# [EXERCISE BRIEF]
Gather every line of the data below that contains the string "Task", and copy each of those lines in full.

# [RECORDED INFORMATION]
++++++
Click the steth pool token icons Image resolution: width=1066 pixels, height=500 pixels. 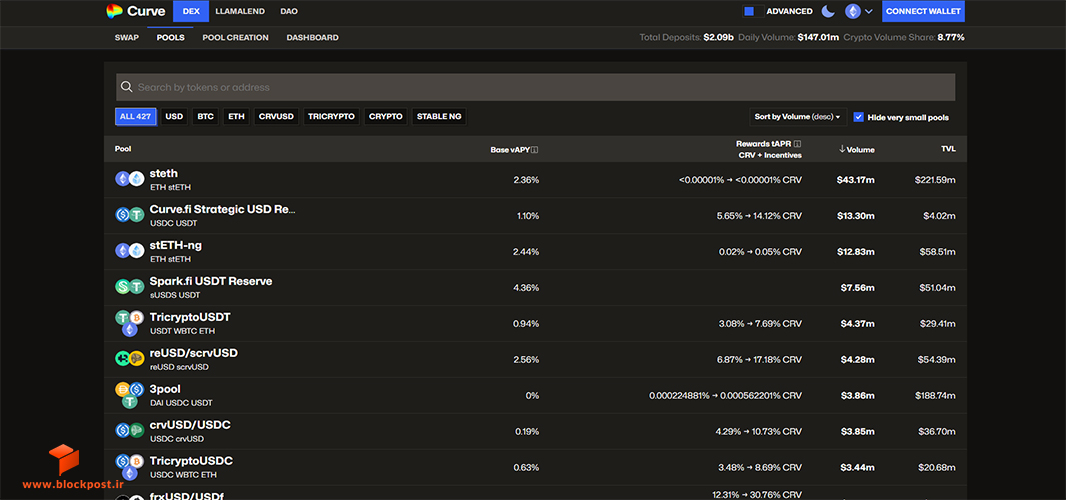pos(130,179)
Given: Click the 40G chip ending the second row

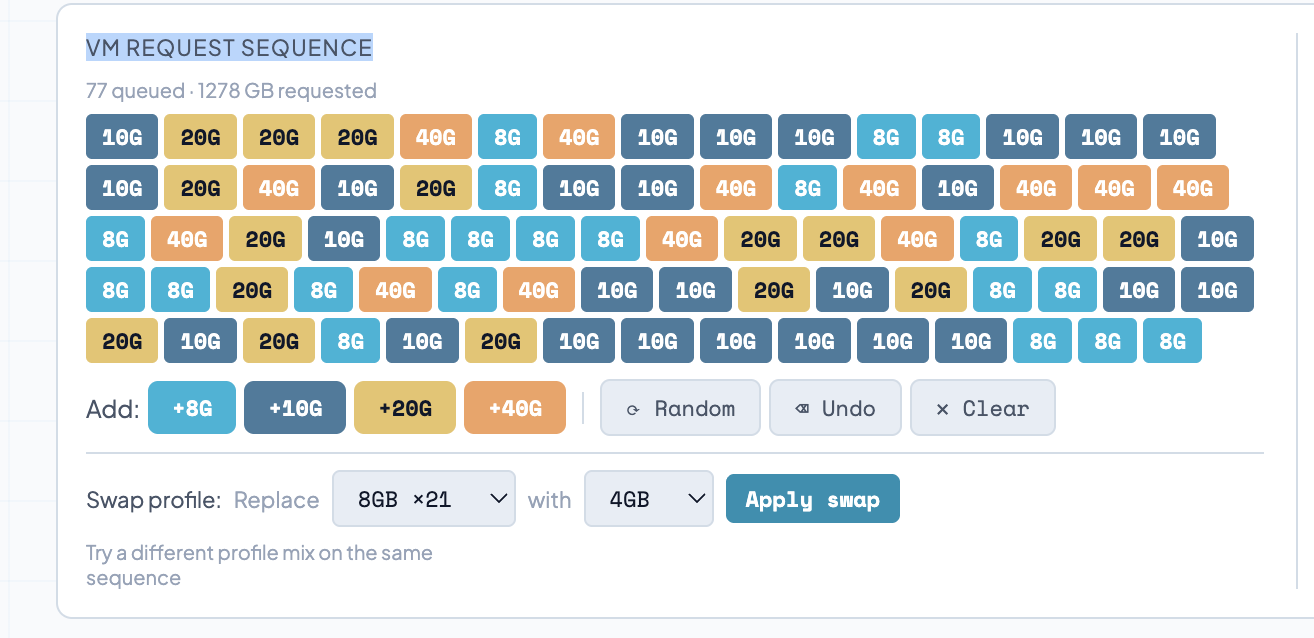Looking at the screenshot, I should pos(1192,188).
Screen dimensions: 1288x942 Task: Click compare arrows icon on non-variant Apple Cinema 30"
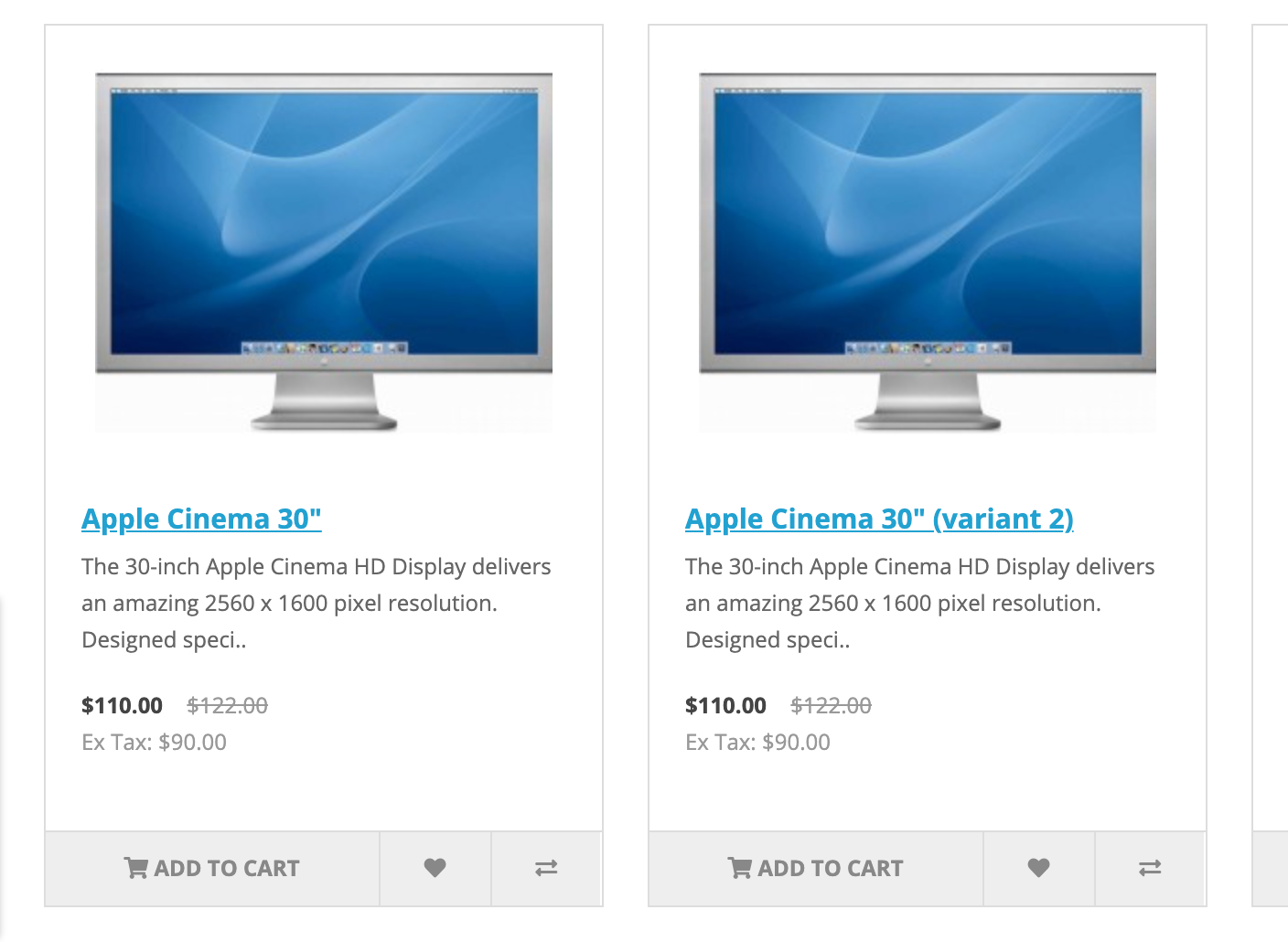click(546, 868)
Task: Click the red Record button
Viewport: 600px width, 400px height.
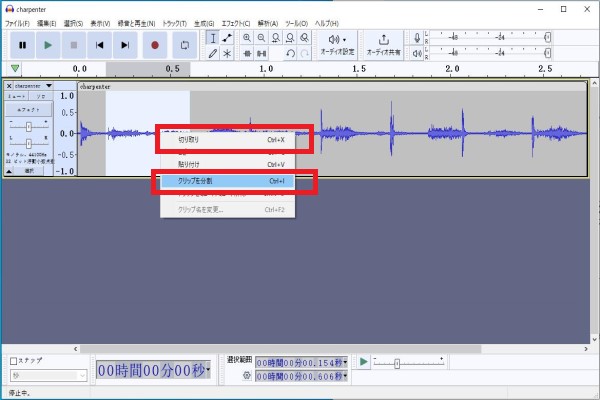Action: tap(154, 45)
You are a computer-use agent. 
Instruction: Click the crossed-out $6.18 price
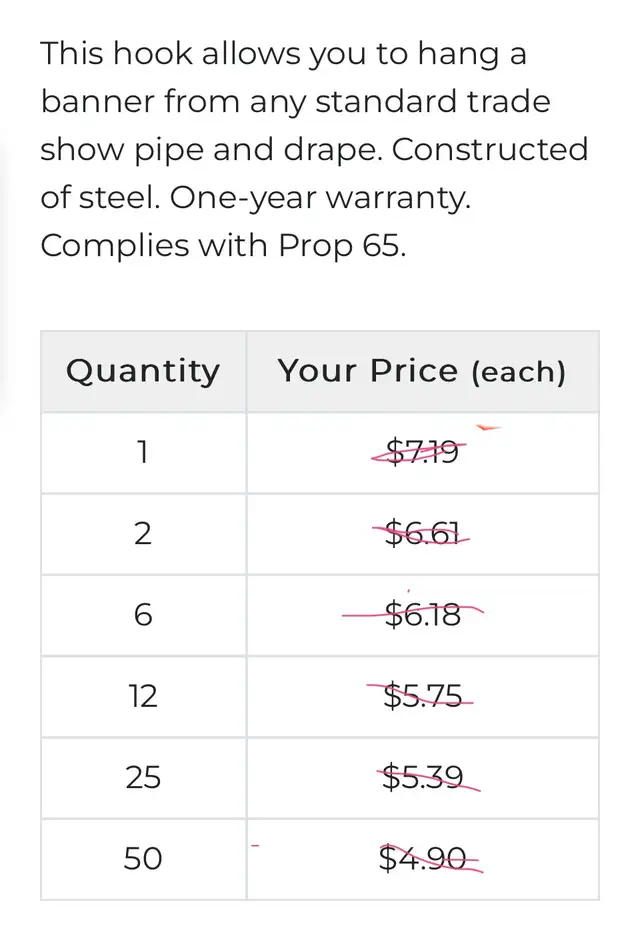click(x=422, y=615)
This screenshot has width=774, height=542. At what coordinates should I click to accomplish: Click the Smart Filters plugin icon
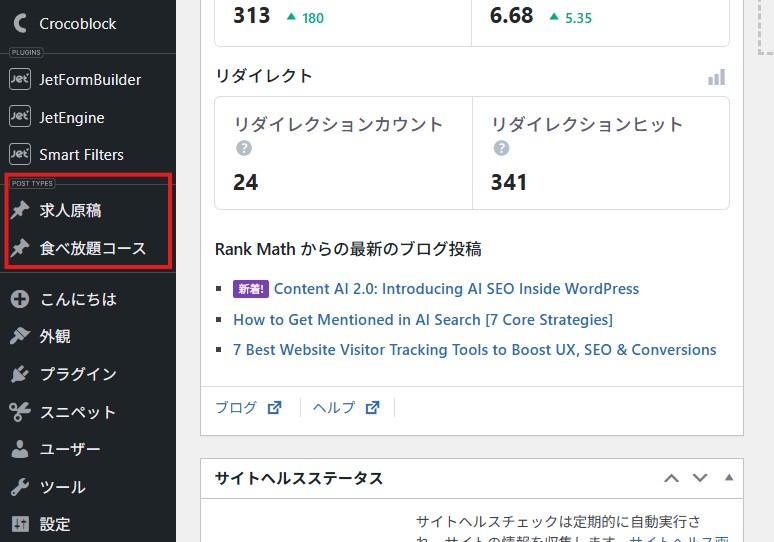20,155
++++++
# [OUTPUT BELOW]
Screen dimensions: 1288x942 Task: Click compare arrows icon on non-variant Apple Cinema 30"
Task: Click the red Record button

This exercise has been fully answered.